┌─ Material provided

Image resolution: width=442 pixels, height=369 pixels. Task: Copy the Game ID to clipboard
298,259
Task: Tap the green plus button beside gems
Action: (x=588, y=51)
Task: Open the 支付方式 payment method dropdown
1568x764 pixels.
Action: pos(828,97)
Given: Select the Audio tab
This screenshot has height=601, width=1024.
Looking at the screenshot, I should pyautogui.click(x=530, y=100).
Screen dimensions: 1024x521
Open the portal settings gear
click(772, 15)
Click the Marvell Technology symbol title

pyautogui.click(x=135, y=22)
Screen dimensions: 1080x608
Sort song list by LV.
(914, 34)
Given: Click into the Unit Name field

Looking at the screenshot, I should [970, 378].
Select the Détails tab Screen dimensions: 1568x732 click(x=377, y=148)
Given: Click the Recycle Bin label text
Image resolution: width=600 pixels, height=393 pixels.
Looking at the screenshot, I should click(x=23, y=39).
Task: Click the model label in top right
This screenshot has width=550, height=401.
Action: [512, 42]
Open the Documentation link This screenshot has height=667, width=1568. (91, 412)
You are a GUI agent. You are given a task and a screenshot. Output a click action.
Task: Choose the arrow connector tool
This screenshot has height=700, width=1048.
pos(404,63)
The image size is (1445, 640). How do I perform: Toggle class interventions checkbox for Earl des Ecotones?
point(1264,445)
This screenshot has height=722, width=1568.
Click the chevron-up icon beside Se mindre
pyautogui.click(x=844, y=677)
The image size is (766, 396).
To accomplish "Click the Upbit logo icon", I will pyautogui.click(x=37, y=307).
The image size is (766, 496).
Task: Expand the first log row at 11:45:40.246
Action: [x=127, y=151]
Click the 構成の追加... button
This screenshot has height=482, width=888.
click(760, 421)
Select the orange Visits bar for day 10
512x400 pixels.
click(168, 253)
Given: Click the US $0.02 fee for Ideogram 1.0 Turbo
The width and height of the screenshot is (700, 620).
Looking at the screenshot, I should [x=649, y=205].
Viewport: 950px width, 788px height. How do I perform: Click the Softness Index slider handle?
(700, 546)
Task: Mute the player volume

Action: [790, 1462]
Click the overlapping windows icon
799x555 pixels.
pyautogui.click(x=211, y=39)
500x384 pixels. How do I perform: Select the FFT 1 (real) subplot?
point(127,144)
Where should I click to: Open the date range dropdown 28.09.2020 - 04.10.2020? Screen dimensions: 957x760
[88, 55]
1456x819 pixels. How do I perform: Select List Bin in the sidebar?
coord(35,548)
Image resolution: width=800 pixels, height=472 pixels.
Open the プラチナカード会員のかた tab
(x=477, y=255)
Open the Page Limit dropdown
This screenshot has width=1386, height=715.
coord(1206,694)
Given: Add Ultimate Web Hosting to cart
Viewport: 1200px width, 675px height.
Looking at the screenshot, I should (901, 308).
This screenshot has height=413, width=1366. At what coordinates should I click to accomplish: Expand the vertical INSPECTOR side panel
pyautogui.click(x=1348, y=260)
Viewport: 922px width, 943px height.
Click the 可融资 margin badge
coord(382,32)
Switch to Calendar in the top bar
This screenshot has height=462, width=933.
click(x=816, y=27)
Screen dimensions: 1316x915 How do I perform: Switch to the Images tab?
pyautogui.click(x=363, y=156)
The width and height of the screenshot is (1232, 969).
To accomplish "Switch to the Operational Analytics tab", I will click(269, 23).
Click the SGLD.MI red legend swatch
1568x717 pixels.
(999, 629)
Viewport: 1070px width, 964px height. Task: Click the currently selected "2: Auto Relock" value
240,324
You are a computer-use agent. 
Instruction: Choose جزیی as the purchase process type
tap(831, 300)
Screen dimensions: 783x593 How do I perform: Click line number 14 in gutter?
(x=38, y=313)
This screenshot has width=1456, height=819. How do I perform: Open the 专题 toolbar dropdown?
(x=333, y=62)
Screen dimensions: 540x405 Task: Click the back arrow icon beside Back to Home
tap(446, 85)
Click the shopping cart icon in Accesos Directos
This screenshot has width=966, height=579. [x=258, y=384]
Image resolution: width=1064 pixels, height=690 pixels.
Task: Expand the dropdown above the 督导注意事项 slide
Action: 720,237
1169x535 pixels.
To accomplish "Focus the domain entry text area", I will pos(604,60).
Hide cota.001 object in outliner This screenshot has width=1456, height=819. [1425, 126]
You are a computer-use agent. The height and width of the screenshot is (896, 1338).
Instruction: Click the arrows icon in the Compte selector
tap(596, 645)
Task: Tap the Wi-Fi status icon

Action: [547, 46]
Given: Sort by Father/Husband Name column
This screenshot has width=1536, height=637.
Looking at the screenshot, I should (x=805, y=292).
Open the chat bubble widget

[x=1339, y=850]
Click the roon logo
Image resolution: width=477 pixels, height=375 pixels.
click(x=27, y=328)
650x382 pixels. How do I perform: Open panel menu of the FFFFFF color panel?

└─

◆ Short problem ◆
Rewrite all the records above, changing "Recycle Bin" to "Trash" and leaving everything else the same.

◆ Solution ◆
Image resolution: width=442 pixels, height=369 pixels. Task: Copy the Game ID to clipboard
298,259
Task: Tap the green plus button beside gems
Action: (x=588, y=51)
Task: Open the 支付方式 payment method dropdown
1568x764 pixels.
Action: pos(828,97)
Given: Select the Audio tab
This screenshot has height=601, width=1024.
Looking at the screenshot, I should pyautogui.click(x=530, y=100).
Screen dimensions: 1024x521
Open the portal settings gear
click(772, 15)
Click the Marvell Technology symbol title

pyautogui.click(x=135, y=22)
Screen dimensions: 1080x608
Sort song list by LV.
(914, 34)
Given: Click into the Unit Name field

Looking at the screenshot, I should [970, 378].
Select the Détails tab Screen dimensions: 1568x732 click(x=377, y=148)
Given: Click the Trash label text
Image resolution: width=600 pixels, height=393 pixels.
Looking at the screenshot, I should click(x=23, y=39).
Task: Click the model label in top right
This screenshot has width=550, height=401.
Action: [512, 42]
Open the Documentation link This screenshot has height=667, width=1568. (91, 412)
You are a GUI agent. You are given a task and a screenshot. Output a click action.
Task: Choose the arrow connector tool
This screenshot has height=700, width=1048.
pos(404,63)
The image size is (1445, 640). How do I perform: Toggle class interventions checkbox for Earl des Ecotones?
point(1264,445)
This screenshot has height=722, width=1568.
Click the chevron-up icon beside Se mindre
pyautogui.click(x=844, y=677)
The image size is (766, 396).
To accomplish "Click the Upbit logo icon", I will pyautogui.click(x=37, y=307).
The image size is (766, 496).
Task: Expand the first log row at 11:45:40.246
Action: [x=127, y=151]
Click the 構成の追加... button
This screenshot has height=482, width=888.
click(760, 421)
Select the orange Visits bar for day 10
512x400 pixels.
click(168, 253)
Given: Click the US $0.02 fee for Ideogram 1.0 Turbo
The width and height of the screenshot is (700, 620).
Looking at the screenshot, I should [x=649, y=205].
Viewport: 950px width, 788px height. How do I perform: Click the Softness Index slider handle?
(700, 546)
Task: Mute the player volume

Action: [790, 1462]
Click the overlapping windows icon
799x555 pixels.
pyautogui.click(x=211, y=39)
500x384 pixels. How do I perform: Select the FFT 1 (real) subplot?
point(127,144)
Where should I click to: Open the date range dropdown 28.09.2020 - 04.10.2020? Screen dimensions: 957x760
[88, 55]
1456x819 pixels. How do I perform: Select List Bin in the sidebar?
coord(35,548)
Image resolution: width=800 pixels, height=472 pixels.
Open the プラチナカード会員のかた tab
(x=477, y=255)
Open the Page Limit dropdown
This screenshot has width=1386, height=715.
coord(1206,694)
Given: Add Ultimate Web Hosting to cart
Viewport: 1200px width, 675px height.
Looking at the screenshot, I should (901, 308).
This screenshot has height=413, width=1366. At what coordinates should I click to accomplish: Expand the vertical INSPECTOR side panel
pyautogui.click(x=1348, y=260)
Viewport: 922px width, 943px height.
Click the 可融资 margin badge
coord(382,32)
Switch to Calendar in the top bar
This screenshot has height=462, width=933.
click(x=816, y=27)
Screen dimensions: 1316x915 How do I perform: Switch to the Images tab?
pyautogui.click(x=363, y=156)
The width and height of the screenshot is (1232, 969).
To accomplish "Switch to the Operational Analytics tab", I will click(269, 23).
Click the SGLD.MI red legend swatch
1568x717 pixels.
(999, 629)
Viewport: 1070px width, 964px height. Task: Click the currently selected "2: Auto Relock" value
240,324
You are a computer-use agent. 
Instruction: Choose جزیی as the purchase process type
tap(831, 300)
Screen dimensions: 783x593 How do I perform: Click line number 14 in gutter?
(x=38, y=313)
This screenshot has width=1456, height=819. How do I perform: Open the 专题 toolbar dropdown?
(x=333, y=62)
Screen dimensions: 540x405 Task: Click the back arrow icon beside Back to Home
tap(446, 85)
Click the shopping cart icon in Accesos Directos
This screenshot has width=966, height=579. [x=258, y=384]
Image resolution: width=1064 pixels, height=690 pixels.
Task: Expand the dropdown above the 督导注意事项 slide
Action: 720,237
1169x535 pixels.
To accomplish "Focus the domain entry text area", I will pos(604,60).
Hide cota.001 object in outliner This screenshot has width=1456, height=819. [1425, 126]
You are a computer-use agent. The height and width of the screenshot is (896, 1338).
Instruction: Click the arrows icon in the Compte selector
tap(596, 645)
Task: Tap the Wi-Fi status icon

Action: [547, 46]
Given: Sort by Father/Husband Name column
This screenshot has width=1536, height=637.
Looking at the screenshot, I should (x=805, y=292).
Open the chat bubble widget

[x=1339, y=850]
Click the roon logo
Image resolution: width=477 pixels, height=375 pixels.
click(x=27, y=328)
650x382 pixels. How do I perform: Open panel menu of the FFFFFF color panel?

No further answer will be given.